BYJU’s, however, denied the allegation “This is entirely incorrect… this is an interim order of a Delaware Court to maintain status quo in relation to BYJU’S Alpha, a non-operative US entity set up to receive the Term Loan B, with no employees,” said the spokesperson at BYJU’S.
The litigants claimed that BYJU’S moved $500 million from BYJU’S Alpha. “The transfers were in full compliance of and did not contravene any terms of the parties’ Credit Agreement and the agreed-upon rights and responsibilities,” the person added.

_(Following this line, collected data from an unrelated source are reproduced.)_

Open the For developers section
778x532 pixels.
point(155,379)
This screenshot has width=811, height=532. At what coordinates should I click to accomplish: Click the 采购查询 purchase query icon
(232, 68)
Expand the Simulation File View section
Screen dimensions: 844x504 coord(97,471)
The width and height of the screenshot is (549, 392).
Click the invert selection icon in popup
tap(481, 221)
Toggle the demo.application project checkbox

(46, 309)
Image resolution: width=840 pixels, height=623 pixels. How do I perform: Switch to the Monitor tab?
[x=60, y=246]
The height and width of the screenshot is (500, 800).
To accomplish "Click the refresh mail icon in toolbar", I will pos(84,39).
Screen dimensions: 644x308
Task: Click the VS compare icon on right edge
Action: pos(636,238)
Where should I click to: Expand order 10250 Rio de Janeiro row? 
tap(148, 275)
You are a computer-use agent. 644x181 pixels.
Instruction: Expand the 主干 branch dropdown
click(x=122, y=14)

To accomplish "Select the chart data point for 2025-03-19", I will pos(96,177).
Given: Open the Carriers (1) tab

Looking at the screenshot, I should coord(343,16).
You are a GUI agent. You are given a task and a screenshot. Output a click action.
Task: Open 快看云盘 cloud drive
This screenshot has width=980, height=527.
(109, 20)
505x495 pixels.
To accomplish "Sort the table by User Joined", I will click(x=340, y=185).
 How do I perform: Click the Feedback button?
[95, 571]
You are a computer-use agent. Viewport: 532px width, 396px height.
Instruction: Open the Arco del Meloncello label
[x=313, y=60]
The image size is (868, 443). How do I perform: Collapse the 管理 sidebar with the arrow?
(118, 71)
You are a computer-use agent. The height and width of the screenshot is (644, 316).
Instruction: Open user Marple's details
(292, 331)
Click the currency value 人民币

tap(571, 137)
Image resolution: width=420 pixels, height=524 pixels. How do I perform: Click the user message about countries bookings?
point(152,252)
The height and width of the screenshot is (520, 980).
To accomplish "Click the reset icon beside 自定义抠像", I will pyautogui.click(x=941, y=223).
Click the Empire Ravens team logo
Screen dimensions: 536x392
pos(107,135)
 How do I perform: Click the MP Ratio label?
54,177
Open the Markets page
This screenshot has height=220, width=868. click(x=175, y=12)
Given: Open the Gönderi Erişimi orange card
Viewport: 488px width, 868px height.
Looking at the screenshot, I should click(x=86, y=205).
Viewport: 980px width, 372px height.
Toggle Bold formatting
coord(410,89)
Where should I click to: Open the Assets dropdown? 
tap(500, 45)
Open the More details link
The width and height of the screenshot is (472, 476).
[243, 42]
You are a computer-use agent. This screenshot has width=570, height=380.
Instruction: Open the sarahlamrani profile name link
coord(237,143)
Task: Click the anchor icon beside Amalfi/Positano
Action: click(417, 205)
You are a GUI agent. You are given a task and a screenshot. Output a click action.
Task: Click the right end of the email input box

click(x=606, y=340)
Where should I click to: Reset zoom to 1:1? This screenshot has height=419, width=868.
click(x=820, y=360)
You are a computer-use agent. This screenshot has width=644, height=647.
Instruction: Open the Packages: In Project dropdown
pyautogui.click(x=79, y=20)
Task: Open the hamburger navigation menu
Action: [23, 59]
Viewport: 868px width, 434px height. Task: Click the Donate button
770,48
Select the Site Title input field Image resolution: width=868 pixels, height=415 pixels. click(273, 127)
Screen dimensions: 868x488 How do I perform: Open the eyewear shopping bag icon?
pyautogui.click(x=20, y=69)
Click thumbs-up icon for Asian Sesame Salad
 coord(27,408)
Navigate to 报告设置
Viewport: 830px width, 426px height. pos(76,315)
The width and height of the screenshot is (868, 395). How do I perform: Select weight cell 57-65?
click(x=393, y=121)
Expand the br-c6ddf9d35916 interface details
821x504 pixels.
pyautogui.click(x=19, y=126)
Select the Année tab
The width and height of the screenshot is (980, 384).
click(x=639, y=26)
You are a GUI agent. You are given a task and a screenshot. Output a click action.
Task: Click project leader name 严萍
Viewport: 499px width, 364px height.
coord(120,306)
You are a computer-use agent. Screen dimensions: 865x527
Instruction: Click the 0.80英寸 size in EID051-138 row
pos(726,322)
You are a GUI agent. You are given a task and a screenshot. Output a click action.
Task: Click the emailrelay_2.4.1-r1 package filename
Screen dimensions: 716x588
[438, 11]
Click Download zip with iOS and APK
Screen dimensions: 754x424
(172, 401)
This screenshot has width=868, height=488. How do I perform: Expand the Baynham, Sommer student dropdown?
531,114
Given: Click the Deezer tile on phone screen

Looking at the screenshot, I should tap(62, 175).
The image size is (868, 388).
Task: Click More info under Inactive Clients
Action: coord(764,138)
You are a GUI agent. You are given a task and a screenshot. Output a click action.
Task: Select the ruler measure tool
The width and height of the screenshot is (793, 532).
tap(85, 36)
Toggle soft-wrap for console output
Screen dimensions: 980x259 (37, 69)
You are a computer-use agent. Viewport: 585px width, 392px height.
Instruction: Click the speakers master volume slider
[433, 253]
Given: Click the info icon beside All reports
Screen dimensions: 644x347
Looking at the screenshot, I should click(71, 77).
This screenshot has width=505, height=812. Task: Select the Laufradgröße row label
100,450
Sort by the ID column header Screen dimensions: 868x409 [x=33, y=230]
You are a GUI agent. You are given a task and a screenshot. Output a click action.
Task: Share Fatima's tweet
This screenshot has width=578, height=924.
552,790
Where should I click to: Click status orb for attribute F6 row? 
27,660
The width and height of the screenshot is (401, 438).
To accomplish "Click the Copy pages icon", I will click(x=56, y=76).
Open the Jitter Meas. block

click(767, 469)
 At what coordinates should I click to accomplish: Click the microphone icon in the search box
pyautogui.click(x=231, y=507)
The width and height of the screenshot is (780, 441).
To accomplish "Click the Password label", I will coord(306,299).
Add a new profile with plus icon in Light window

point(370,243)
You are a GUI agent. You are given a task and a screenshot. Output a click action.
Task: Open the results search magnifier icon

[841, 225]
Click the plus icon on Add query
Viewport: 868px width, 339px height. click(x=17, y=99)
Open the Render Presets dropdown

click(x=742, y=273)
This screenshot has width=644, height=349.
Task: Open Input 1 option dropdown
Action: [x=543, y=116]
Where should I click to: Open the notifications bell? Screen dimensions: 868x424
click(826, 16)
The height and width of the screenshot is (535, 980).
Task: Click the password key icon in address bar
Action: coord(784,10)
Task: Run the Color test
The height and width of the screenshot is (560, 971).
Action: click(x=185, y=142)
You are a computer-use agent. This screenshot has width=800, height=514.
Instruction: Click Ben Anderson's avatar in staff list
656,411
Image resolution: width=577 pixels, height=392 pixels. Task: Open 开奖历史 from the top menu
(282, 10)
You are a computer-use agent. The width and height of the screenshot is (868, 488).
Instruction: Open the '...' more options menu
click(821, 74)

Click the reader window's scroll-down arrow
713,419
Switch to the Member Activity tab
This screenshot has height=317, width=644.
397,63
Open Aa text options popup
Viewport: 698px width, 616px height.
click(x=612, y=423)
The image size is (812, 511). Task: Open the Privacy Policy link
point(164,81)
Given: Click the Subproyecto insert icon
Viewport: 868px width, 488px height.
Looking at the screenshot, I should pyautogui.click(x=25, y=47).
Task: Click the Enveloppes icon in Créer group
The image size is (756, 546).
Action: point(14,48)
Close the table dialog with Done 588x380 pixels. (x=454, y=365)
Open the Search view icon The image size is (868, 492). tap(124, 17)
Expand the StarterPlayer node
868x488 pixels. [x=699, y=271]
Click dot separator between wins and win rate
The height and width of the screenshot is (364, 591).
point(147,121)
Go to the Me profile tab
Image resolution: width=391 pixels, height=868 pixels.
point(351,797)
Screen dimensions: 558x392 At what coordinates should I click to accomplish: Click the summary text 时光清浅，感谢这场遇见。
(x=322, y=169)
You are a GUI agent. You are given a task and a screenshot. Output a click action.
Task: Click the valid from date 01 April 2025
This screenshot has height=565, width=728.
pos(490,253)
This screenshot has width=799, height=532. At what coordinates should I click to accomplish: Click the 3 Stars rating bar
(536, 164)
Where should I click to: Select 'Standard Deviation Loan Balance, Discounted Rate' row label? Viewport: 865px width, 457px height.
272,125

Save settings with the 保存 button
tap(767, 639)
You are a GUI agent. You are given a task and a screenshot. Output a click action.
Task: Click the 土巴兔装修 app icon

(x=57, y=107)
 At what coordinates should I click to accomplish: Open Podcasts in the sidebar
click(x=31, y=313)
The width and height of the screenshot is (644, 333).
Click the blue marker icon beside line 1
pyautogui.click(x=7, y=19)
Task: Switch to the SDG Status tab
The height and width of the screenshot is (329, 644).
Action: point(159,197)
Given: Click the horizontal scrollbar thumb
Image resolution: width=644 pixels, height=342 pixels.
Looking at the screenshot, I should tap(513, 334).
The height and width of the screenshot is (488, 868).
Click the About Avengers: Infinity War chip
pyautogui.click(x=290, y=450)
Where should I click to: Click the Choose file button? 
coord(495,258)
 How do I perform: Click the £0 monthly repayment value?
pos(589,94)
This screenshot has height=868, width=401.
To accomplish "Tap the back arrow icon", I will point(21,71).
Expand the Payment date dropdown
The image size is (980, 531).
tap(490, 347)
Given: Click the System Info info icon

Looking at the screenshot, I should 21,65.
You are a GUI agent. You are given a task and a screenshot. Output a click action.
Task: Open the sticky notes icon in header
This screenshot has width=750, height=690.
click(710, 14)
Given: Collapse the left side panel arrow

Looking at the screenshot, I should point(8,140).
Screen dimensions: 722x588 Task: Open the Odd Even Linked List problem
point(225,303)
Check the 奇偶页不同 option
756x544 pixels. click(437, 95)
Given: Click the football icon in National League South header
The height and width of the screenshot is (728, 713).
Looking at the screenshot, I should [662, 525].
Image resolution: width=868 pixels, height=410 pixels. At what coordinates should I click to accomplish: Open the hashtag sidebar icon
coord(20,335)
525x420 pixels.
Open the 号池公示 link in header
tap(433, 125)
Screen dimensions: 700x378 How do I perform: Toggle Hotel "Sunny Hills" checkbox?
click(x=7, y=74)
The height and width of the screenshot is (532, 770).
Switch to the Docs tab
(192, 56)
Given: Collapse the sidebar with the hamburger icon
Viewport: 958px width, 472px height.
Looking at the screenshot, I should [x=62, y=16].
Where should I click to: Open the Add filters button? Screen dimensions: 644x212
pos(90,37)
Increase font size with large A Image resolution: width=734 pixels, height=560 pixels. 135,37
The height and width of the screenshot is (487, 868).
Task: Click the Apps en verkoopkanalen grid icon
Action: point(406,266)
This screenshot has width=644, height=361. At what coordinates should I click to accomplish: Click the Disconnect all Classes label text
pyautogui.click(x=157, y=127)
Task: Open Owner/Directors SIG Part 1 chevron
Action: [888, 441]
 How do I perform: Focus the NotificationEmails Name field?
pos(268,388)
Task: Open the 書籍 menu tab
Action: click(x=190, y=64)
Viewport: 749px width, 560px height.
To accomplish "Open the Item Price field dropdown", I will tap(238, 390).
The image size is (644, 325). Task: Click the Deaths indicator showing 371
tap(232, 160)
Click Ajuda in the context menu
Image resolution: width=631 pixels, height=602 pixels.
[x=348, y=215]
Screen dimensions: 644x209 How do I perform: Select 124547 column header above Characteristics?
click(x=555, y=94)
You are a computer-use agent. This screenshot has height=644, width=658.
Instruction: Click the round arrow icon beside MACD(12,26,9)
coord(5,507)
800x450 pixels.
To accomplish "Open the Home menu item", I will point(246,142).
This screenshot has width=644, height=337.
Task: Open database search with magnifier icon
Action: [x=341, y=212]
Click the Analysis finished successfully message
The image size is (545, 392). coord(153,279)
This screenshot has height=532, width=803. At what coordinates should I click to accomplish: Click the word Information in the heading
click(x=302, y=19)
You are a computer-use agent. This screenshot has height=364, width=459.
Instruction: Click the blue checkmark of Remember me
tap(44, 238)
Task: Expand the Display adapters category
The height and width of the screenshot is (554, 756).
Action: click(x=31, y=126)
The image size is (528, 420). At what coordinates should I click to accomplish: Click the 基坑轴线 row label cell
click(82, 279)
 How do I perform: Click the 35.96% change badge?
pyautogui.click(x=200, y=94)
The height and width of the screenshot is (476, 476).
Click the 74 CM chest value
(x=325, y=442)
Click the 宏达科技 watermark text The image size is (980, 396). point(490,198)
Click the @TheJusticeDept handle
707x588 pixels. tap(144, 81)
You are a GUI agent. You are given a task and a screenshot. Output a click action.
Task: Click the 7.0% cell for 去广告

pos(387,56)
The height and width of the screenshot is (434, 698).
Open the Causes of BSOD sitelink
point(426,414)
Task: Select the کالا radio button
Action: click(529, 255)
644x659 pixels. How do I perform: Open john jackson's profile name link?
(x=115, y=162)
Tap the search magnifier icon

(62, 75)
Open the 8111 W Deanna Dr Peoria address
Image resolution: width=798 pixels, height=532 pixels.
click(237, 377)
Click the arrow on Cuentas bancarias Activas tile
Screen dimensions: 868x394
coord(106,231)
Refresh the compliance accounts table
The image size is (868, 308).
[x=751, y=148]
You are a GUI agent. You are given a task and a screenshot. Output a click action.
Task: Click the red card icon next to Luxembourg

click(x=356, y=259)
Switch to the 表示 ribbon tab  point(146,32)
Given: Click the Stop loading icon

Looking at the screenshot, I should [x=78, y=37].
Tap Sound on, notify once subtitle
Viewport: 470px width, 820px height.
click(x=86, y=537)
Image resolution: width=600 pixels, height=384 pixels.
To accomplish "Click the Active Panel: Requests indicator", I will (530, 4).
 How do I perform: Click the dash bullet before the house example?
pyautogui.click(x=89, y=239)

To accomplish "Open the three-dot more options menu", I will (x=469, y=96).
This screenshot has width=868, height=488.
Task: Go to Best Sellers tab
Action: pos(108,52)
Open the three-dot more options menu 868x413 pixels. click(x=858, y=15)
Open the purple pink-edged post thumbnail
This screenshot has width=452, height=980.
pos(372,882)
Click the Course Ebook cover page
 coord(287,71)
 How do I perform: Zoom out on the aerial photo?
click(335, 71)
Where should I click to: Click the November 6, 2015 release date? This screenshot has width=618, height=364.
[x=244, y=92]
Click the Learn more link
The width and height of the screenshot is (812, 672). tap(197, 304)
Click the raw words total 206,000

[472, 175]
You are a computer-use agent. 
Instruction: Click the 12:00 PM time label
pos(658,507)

BYJU’s made headlines last week when it closed $250 million in a fresh funding round from US-based fund manager Davidson Kempner Capital Management. The company is currently understood to be in the final stages of negotiations to close another $750 million by the end of the month.
The current dispute comes as a setback once again to BYJU’s which has of late been mired in controversy for more reasons than one.
Earlier this month, the Enforcement Directorate (ED) — India’s financial crime agency —carried out searches in three of BYJU’S offices in the Indian city of Bangalore, which allegedly revealed that its parent firm, Think & Learn Pvt Ltd, had received foreign direct investment of nearly Rs 28,000 crore between 2011 and 2023. The company remitted Rs 9,754 crore to various foreign jurisdictions between 2011 and 2023 in the name of overseas direct investments, the agency added.
Last month, private equity firm BlackRock, which holds a minority stake in BYJU’S, had marked down its valuation to $11.15 billion.
Earlier, Netherlands-based technology investor Prosus had written down the value of its existing 9.67% stake in the decacorn to a mere $578 million at the end of the September quarter, thereby pegging its valuation at about $5.9 billion.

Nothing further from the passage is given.